La inicial resistencia estadounidense a permitir ese tipo de actividad no logró impedir que se abriera la puerta a otros vuelos similares, que han permitido a otros siete potentados más repetir esa misma experiencia (el último en 2009), y que poco después se fueran incorporando también empresas privadas. A la espera de que en 2023 se reinicie esa modalidad de turismo espacial a la EEI, los vueltos suborbitales privados han registrado un mayor auge desde que, en 2004, la empresa Mojave Aerospace Ventures logró que su nave espacial suborbital, SpaceShipOne, llegara hasta los 103 kilómetros de altitud. Desde entonces, se han acelerado los proyectos capaces de resolver los problemas técnicos que plantea un viaje de ese tipo y abaratar sustancialmente los costes.

Y esto último, en tiempos de obligada austeridad, es lo que también parece haber atraído la atención de las agencias estatales por contar con emprendedores privados –entre los que, de momento, destacan SpaceX, Blue Origin y Virgin Galactic– con los que compartir riesgos y costes en sus propios proyectos nacionales, al tiempo que estas últimas compiten ya entre sí por situarse con ventaja en el mercado privado. Todo ello hace suponer que la confluencia público-privada resulta ya irreversible, por ejemplo, para llevar astronautas o material a la EEI, a la Luna o más allá –en mayo del pasado año los astronautas de la NASA llegaron a la EEI a bordo de la nave Crew Dragon, de SpaceX, la misma empresa que muy pronto los llevará hasta la Luna, en la nave Starship–. Las mismas naves en las que ya está previsto que muy pronto viajen particulares, tanto a la EEI como a nuestro satélite.

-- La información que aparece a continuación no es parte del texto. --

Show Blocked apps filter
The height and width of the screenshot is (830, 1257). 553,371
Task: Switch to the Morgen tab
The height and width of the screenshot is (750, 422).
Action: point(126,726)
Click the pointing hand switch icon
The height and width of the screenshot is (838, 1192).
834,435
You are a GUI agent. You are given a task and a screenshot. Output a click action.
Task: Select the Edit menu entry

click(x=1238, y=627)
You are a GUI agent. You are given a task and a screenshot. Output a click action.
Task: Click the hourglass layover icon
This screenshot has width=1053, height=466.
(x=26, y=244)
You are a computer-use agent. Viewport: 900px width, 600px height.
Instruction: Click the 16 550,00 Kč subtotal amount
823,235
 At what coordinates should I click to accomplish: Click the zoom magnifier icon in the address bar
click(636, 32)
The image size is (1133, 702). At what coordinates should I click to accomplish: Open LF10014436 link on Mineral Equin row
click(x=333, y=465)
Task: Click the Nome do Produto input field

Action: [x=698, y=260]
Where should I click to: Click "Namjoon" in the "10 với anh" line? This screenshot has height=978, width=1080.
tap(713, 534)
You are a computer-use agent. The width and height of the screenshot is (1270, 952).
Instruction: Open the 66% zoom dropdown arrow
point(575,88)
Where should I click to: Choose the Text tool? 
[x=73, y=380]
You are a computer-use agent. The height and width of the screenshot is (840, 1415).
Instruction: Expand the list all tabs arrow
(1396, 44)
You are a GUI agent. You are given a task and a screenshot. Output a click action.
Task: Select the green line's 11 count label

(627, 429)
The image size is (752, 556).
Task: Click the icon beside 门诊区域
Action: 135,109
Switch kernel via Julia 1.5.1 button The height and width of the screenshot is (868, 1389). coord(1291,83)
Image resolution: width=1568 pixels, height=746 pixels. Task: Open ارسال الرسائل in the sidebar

Y esa misma cooperación entre Estados y empresas privadas se repite para dar respuesta a las crecientes necesidades que plantea el incesante desarrollo tecnológico en telecomunicaciones, inteligencia artificial y 6G con servicios satelitales cada vez más sofisticados.

Sirva como ejemplo para hacerse una idea del potencial comercial que supone proveer internet de alta velocidad y bajas latencias en las zonas rurales y en países en desarrollo a bajo coste, el empeño en el que está metido Elon Musk, a través de su empresa Starlink (filial de SpaceX). A finales de este mismo año calcula que habrá asegurado una cobertura completa, tras haber realizado un total de 28 lanzamientos de satélites desde 2018 (60 de promedio en cada lanzamiento), y espera tener una constelación de unos 42.000 a finales de 2027, en una órbita de unos 550 kilómetros de altitud. Y detrás ya asoman otros proyectos como el de la británica OneWeb, el de Amazon (Proyecto Kuiper) o el de China (Starnet).

Son muchos aún los obstáculos por superar y las dudas por aclarar, pero ninguno de ellos parece suficiente para frenar el afán de quienes ya miran hacia las estrellas con ojos avariciosos, mientras son los empresarios estadounidenses los que más se están movilizando en esa línea. Y aunque sigue habiendo más preguntas que respuestas para materializar tantos sueños empresariales, continúan multiplicándose los anuncios sobre proyectos aún más rocambolescos, como el de la empresa Gateway Foundation para construir un hotel en órbita terrestre, o el de Orbital Assembly Corporation para poner en marcha el proyecto Voyager Station, consistente en 24 módulos ensamblados para formar unaespecie de rueda giratoria en la que poder alojar a quienes superen su temor al riesgo inherente a este tipo de aventuras y cuenten con medios económicos suficientes para pagar el capricho. Hagan juego señoras y señores.